Interweaving Performance Cultures

Fellow 2010/11

Margaret Werry is Associate Professor at the University of Minnesota, in the Department of Theatre Arts and Dance. She is an interdisciplinary scholar trained in Performance Studies (PhD Northwestern University, 2001), who works across the fields of Theatre, Anthropology, Cultural Studies, and Cultural History. Her forthcoming book, The Tourist State: Performing Leisure, Liberalism, and the Racial Imagination (University of Minnesota Press) examines the relationship between tourism, performance, indigenous politics, and liberal state-making, looking at cultural policy and tourism practice in the South Pacific at the turn of the twentieth century, and the turn of the twenty-first. She has published on this topic and on others—critical and experimental pedagogy, spatial theory, intercultural performance, photographic criticism, multi-media performance, cinema, museology, and cultural policy—in a range of US and international journals. She is also an actor, dramaturge, and performance artist and has worked with Chicago companies Lookinglass Theatre and Naked Eye.

Research Project

Performing the Virtual Pacific: Oceans, Indigenes, Motion, Modernity

This project examines the global circulation of Polynesian performance forms in the late nineteenth and early twentieth centuries, focusing on popular theatre and para-theatrical sites such as World’s Fairs, celebrity and diplomatic tours, travelogue cinema, missionary pedagogy and tourism entertainment. It examines the performance rhetorics of cultural and popular diplomacy, and in the ways in which the globalizing culture industries of this era operated as an informal mechanism of emergent internationalism. How did traveling performances create the condition of opportunity for indigenous perspectives to be circulated in metropolitan space and alternative visions of global modernity to be proposed?

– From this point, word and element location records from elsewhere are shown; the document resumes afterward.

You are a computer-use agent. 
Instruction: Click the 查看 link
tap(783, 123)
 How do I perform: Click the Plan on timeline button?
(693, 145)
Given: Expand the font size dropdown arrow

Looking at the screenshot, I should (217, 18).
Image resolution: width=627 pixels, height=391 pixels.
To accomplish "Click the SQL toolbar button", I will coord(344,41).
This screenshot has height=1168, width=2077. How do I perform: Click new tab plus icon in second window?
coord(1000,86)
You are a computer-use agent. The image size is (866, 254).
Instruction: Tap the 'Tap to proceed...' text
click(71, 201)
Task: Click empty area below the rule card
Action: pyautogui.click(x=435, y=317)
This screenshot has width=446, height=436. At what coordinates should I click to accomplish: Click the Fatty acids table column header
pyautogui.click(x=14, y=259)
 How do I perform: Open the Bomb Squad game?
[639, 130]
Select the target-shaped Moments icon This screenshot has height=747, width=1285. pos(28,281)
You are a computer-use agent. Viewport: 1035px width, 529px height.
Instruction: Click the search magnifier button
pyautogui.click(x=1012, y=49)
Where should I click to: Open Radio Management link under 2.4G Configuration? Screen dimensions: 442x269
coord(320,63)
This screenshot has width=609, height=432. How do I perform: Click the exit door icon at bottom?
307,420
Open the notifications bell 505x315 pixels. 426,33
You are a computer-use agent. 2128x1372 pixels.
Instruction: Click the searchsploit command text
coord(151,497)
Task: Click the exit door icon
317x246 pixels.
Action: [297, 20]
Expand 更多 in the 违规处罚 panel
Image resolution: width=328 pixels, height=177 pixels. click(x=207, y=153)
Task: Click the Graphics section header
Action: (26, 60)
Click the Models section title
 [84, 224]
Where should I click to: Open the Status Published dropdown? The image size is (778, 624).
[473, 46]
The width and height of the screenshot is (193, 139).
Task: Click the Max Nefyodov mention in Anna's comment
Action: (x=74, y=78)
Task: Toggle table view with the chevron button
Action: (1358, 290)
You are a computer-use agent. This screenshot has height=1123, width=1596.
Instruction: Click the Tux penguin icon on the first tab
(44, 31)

And how did performance allow indigenous actors to forge networks of allegiance and influence, to lend visibility and validity to political claims disqualified by the formal politics of the nation-state system? Chapters trace the dissemination and hybridization of Pacific performance with European and North American forms, speculating that this process established aesthetic affinities and cultural pathways—song-lines, if you will—that would become significant in the later twentieth century, in the emergence of global indigenist movements, on the one hand, and American Pacific imperialism, on the other. Concluding chapters of the project will examine the legacy of this era (evidenced in the contemporary Asia-Pacific festival circuit and in pan-indigenous cultural revival and exchange enterprises), and will develop theoretical propositions about the ontology of performance-as-mobility, the Oceanic geo-political imagination, and performance’s powers of political virtualization.

Selected Publications

  • Werry, M., The Tourist State: Performing Leisure, Liberalism, and Race in New Zealand, Minneapolis & London: University of Minnesota Press, 2011. 
  • Werry, M., “Interdisciplinary Objections, Oceanic Insights: Performance and the New Materialism,” in H. Bial and S. Magelssen (eds.) Theatre Historiography: Critical Interventions, Ann Arbor: University of Michigan Press, 2010.
  • Werry, M. and O’Gorman, R., “Under the seat of knowledge: a photo essay on failure,” in Transformations, vol. 20, no. 1, 2009, pp. 47-77.